Mesmo após escrever um livro das anotações de Edite, os pensamentos da personagem não desabitaram seu imaginário. A autora resolveu, então, desenvolver e continuar dando voz à essa mulher que lhe visitava. Agora, em "Quem me leva para passear" é a própria Edite que leva o leitor a viajar nas aventuras de uma cozinheira. "É um livro sobretudo sobre a liberdade de pensar. Acho que a gente está em um momentop de muita opressão e tem gente que não está se permitindo nem pensar. E a Edite ela configura a sua luta por essa liberdade. Ela quer manter essa liberdade".

Parceria e podcast
Para aprimorar a dramaticidade do texto de seus livros, Lucinda costuma pedir a amigos que leiam seus originais em voz alta “para que ela possa ter a noção da força oral daqueles arranjos de palavras e fazer assim os ajustes rítmicos do tecido em prosa coloquial e poética ao mesmo tempo”. Um desses amigos é o ator e escritor Lázaro Ramos, que depõe na quarta capa do livro suas impressões da história.  

“Me transportei imediatamente para o universo de Edite que sim, em muitos momentos parecia ser algo particular, do exercício da liberdade dessa mulher preta cheia de desejos, uma querente por excelência e em outros momentos ela era muitas. Percebi pensamentos íntimos de avós, primas, tias, mãe ou até de desconhecidas. Edite é isso.... Uma ótima companhia para o nosso existir”, resume o ator, escritor e diretor.
E essa parceria renderá frutos. A conexão criada com a personagem foi tanta que Lázaro está produzindo um podcast dos pensamentos de Edite, que serão gravados na voz da autora, com lançamento previsto para o primeiro semestre de 2023.

Essa dobradinha de Lázaro com Elisa poderá ser vista, ainda, em “Papai é Pop”, filme de Caíto Ortiz que estreia no Festival do Rio e onde Elisa interpreta a mãe de Lázaro que, na trama, é casado com a personagem de Paola Oliveira. No mesmo festival, Lucinda também integra o elenco de outro lançamento, “O Pai da Rita”, de Joel Zito, onde faz par romântico com Ailton Graça.

• **TRECHOS DE DADOS**:
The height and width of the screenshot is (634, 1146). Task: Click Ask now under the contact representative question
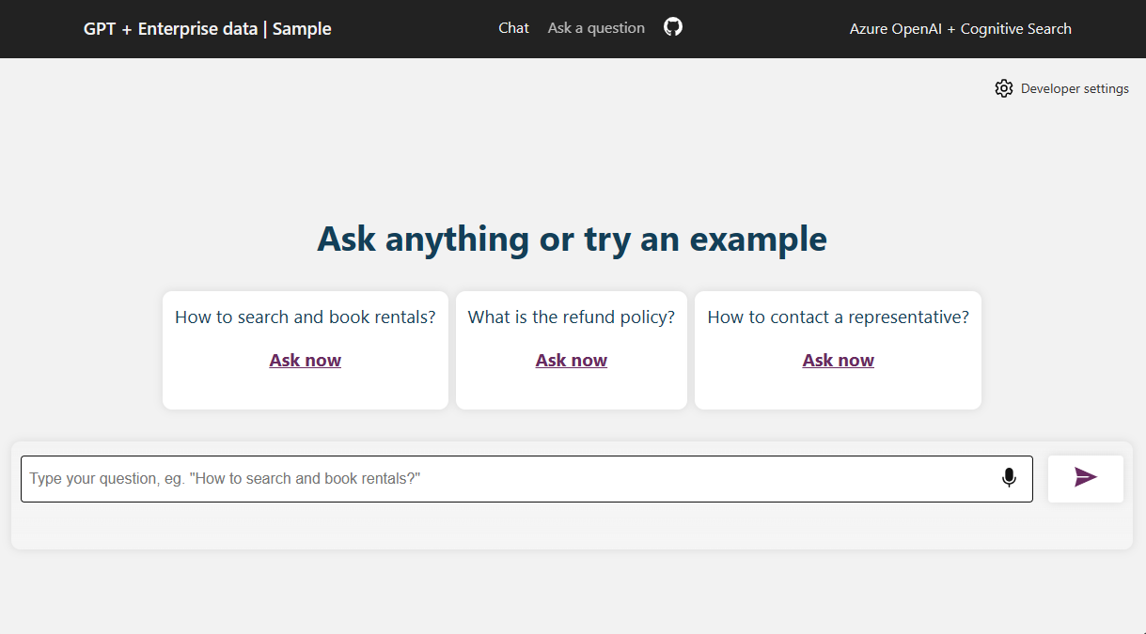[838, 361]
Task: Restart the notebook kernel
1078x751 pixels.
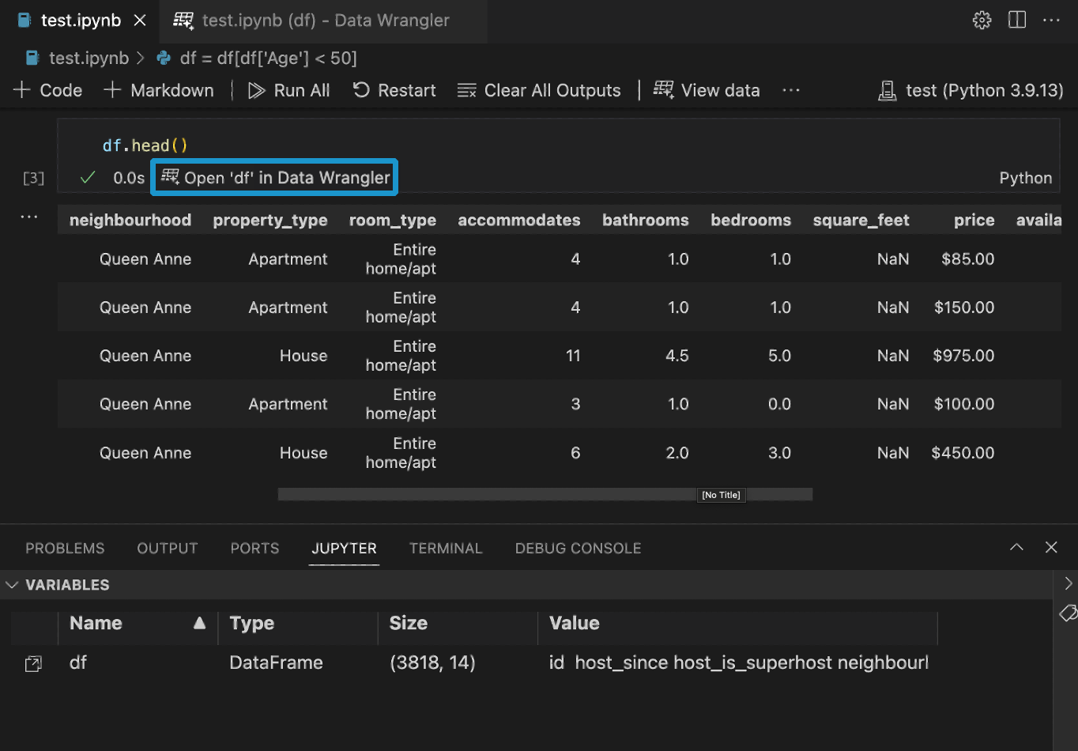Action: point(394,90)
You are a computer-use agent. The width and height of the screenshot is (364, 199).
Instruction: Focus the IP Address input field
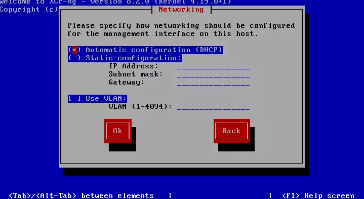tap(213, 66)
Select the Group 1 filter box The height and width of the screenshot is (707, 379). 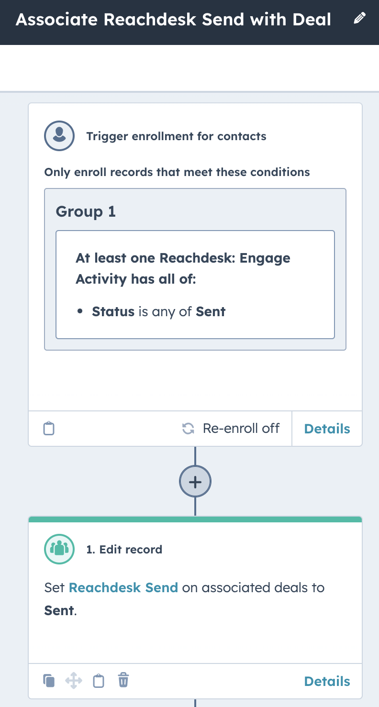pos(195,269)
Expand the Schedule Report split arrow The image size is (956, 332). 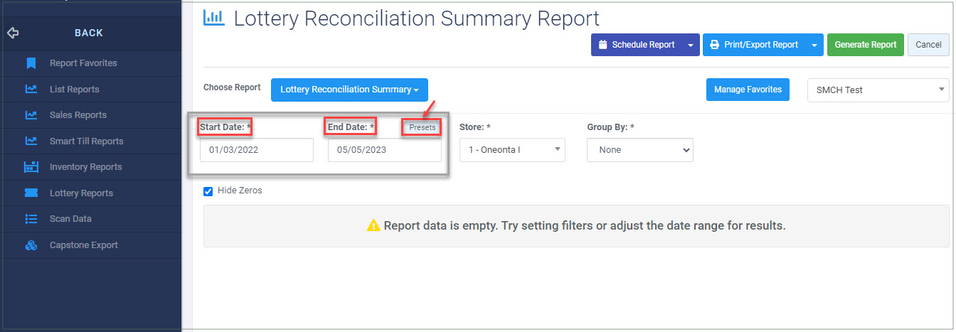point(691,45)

• **REQUISITOS DO EXERCÍCIO**: Escreva a continuação do texto sobre o livro "Quem me leva para passear", começando logo após a última frase apresentada.

• **RESPOSTA ABAIXO**:
Outros trabalhos
Recém-chegada de Portugal, onde representou o Brasil na Bienal Internacional de Poesias de Oeiras, a poetisa segue gravando a segunda temporada de “Manhãs de Setembro”, do Amazon Prime, onde interpreta Vanusa, a mãe de Cassandra (Liniker) uma mulher trans que trabalha como motogirl. Na mesma plataforma, Elisa integra a série “Desjuntados”, dando vida à mãe do personagem Marcinho, interpretado pelo ator e comediante Yuri Marçal, enquanto aguarda o lançamento, pela Fox Disney, da série “Não foi minha culpa”, sobre violência feminina, dirigida por Susana Lira.

A atriz ganhou o Prêmio Especial do Júri no Festival de Gramado (2020) e, neste dezembro, tomou posse na Academia Brasileira de Cultura, ocupando a cadeira de Olavo Bilac e figurando entre nomes como Zeca Pagodinho, Elza Soares, Christiane Torloni, Ana Botafogo, Carlinhos de Jesus, entre outros. Ainda este mês filma sua participação como uma diretora de escola no filme “Meninas não choram”, produzido pela Morena Filmes. Neste começo de abertura pós pandemia, Lucinda segue numa frenética agenda em que viaja várias capitais do país com suas palestras nos projetos Diálogos Contemporâneos e Histórias Brilhantes.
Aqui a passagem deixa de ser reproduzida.